Jan. 19, 2018 -- In addition to her full-time duties as a math teacher for grades 4-6 at Driver Middle School, Judith Walsh is also serving an internship with social worker and school psychologist Cheri Panek this year as she pursues a master’s degree in social work from Syracuse University.
She’s been working with students in grades K-12, alongside the district’s counselors and social workers, and plans to provide weekly tip sheets to parents on the district website.
“It helps a parent to deal with his/her child when they know this is part of normal development for where their child is at,” Mrs. Walsh said. “I am hoping to help them understand that this is normal and they aren't the only ones dealing with it. I hope to give them tips to navigate the different phases of development and strengthen their relationship with their child.”

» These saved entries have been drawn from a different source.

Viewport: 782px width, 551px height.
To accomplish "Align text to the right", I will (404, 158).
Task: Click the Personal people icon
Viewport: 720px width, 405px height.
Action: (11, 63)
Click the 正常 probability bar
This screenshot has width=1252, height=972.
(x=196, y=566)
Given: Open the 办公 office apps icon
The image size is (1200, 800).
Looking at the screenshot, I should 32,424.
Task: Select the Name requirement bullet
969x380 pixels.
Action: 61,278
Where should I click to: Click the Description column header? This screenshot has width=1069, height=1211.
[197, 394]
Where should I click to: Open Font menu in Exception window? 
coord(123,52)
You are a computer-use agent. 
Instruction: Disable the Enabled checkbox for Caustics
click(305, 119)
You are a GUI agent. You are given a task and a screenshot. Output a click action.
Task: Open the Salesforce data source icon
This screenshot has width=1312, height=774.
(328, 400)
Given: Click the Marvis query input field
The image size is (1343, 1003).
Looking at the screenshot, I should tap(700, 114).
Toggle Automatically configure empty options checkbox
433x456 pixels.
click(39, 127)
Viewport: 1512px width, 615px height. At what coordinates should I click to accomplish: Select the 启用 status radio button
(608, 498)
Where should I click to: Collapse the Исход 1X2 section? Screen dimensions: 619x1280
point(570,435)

Check out her first weekly dispatch below:
Tips for Parenting Tweens and Teens
The most effective parenting style for raising a tween (ages 10-12) or teen is the authoritative style. This means the following:
thoughtful control- not giving in, but not being too rigid
high warmth- not cold and disengaged, but not too involved or controlling
effective communication- clear and consistent
Find the good child in the bad deed- make complaints about behavior, not criticism of your teen’s personality.
Use CALM technique:
C- Cool down- control yourself without trying to control anyone else A- Assess options- what are the issues? Would it be better to keep talking or postpone? L- Listen with empathy- without any “buts,” and when you re-engage, start over M- Make a plan- consider ways to handle the meltdown and move forward
Remember that part of the job of teens (developmentally and neurologically) is to distance themselves from you so that they can become an individual, independent self. Unfortunately, this means that sometimes they will dislike you intensely. BUT, remember, you are still very important to them.
When teens are riled up, remember the following tips:
Keep emotions in check.
Minimize damage to the relationship.
Remove yourself from the eye of the storm.
Most importantly, remember that teen difficulties happen to the best of parents, and that a large part of this is based on changes going on in their brains that you and they have no control over!
Adapted from the book, “Getting to Calm: Cool-headed Strategies for Parenting Tweens and Teens,” Laura Kastner, Ph.D., and Jennifer Wyatt, PhD. (2009). Parentmap Publishing.